= Elizabeth Vane, Lady Barnard =

English noblewoman

Elizabeth Vane, Lady Barnard, formerly Lady Elizabeth Holles (c. 1657 – 9 November 1725) was an English noblewoman, the wife of Christopher Vane, 1st Baron Barnard. Her disputes with her family led to a noted court case, and her ghost is reputed to haunt Raby Castle, near Durham.

Elizabeth was the daughter of Gilbert Holles, 3rd Earl of Clare, and his wife, the former Grace Pierrepont. After her marriage to Vane in 1676, she fell out with her younger brother and co-heir, John Holles, 1st Duke of Newcastle-upon-Tyne, who inherited their father's title. They had three children:

A family dispute began when Lord Barnard's heir, Gilbert, decided to marry Mary Randyll. Mary, the daughter of politician Morgan Randyll, was described as "scandalous" by Christopher Vane, and it would later be thought that Gilbert and Mary's daughter, Anne Vane, had followed her mother's example when she became a mistress of Frederick, Prince of Wales. Christopher instructed John Proud, the steward of Raby Castle, to engage 200 workmen for the purpose of dismantling the castle so that Gilbert would have nothing to inherit. In 1714 the couple arranged for the castle to be stripped:
"of its lead, glass, doors, and furniture, even pulling up the floors, cutting down the timber, and destroying the deer, and 'of a sudden in three days' did damage to the tune of £3000, holding a sale at which the household goods, lead, etc., were sold for what they would fetch"

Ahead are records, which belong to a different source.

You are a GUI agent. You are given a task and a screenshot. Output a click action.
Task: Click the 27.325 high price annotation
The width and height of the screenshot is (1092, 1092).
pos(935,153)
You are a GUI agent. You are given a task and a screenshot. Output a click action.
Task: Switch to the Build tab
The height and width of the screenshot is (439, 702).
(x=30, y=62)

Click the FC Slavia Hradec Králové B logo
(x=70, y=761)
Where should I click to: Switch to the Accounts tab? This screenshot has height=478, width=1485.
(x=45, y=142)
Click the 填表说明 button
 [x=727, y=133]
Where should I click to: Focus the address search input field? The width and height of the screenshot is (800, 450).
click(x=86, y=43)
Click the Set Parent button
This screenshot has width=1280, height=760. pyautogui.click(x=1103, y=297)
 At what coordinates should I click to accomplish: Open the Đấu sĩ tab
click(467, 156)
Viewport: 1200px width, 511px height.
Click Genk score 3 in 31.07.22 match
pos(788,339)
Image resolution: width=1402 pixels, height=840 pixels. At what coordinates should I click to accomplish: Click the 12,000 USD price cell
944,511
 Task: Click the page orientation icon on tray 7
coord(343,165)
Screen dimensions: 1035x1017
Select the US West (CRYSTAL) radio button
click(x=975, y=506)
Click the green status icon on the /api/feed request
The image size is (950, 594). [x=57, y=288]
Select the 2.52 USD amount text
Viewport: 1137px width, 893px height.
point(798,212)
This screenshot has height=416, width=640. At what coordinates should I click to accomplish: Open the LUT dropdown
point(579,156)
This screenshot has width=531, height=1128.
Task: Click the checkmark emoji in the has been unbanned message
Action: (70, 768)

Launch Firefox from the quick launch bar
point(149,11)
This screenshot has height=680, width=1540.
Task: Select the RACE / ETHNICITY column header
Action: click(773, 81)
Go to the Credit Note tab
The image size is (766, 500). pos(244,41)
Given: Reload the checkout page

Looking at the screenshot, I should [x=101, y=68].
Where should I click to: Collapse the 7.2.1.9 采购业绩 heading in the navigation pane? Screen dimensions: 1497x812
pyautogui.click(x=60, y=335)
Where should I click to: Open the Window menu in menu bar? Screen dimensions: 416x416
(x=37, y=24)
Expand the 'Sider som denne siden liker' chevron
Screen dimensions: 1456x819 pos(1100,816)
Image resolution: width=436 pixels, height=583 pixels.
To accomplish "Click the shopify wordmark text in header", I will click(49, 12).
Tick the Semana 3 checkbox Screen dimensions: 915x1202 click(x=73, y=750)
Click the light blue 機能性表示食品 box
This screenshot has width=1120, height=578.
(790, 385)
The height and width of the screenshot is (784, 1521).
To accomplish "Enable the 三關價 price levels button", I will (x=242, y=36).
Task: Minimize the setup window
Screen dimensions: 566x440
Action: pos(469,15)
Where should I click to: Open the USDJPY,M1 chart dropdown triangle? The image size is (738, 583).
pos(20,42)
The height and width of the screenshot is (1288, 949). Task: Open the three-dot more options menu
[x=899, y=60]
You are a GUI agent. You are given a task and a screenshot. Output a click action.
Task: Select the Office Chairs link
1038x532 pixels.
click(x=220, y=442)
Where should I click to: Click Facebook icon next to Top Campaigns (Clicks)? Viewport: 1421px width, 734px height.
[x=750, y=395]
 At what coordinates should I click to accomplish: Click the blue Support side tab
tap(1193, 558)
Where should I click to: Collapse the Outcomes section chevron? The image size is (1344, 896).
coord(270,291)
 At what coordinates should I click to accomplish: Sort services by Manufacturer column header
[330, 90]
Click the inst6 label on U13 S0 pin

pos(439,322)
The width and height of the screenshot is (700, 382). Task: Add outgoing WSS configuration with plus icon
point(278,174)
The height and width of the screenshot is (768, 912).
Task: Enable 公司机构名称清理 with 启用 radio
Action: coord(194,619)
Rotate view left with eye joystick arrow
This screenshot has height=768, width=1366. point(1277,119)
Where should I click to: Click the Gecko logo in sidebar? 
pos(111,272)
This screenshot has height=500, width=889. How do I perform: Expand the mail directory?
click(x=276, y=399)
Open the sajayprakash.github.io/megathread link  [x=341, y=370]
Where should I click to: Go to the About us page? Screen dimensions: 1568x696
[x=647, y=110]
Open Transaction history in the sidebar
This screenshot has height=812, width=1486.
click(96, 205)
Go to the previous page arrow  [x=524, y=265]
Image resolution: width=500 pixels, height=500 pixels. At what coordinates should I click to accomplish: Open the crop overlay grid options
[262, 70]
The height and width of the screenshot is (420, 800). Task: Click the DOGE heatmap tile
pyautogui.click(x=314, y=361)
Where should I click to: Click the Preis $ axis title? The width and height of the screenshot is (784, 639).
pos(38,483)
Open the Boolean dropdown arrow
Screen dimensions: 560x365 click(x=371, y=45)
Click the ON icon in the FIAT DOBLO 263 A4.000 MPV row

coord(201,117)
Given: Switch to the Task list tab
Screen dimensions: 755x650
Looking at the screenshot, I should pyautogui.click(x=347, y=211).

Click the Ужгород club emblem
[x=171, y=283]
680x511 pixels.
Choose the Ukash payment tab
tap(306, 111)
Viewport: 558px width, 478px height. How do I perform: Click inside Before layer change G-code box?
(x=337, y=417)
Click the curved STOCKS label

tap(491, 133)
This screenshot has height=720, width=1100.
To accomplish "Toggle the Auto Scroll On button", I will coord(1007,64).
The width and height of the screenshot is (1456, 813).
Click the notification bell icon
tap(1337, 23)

Gilbert sued Christopher for the damages to the castle in the case Vane vs. Lord Barnard 1716, and won. The Court of Chancery decided that the castle must be restored to its original condition, at Lord Barnard's expense. For her part in the dispute, Elizabeth gained the nickname "Old Hell-Cat". She died two years after her husband and was buried with him at Shipbourne, where their effigies may still be seen.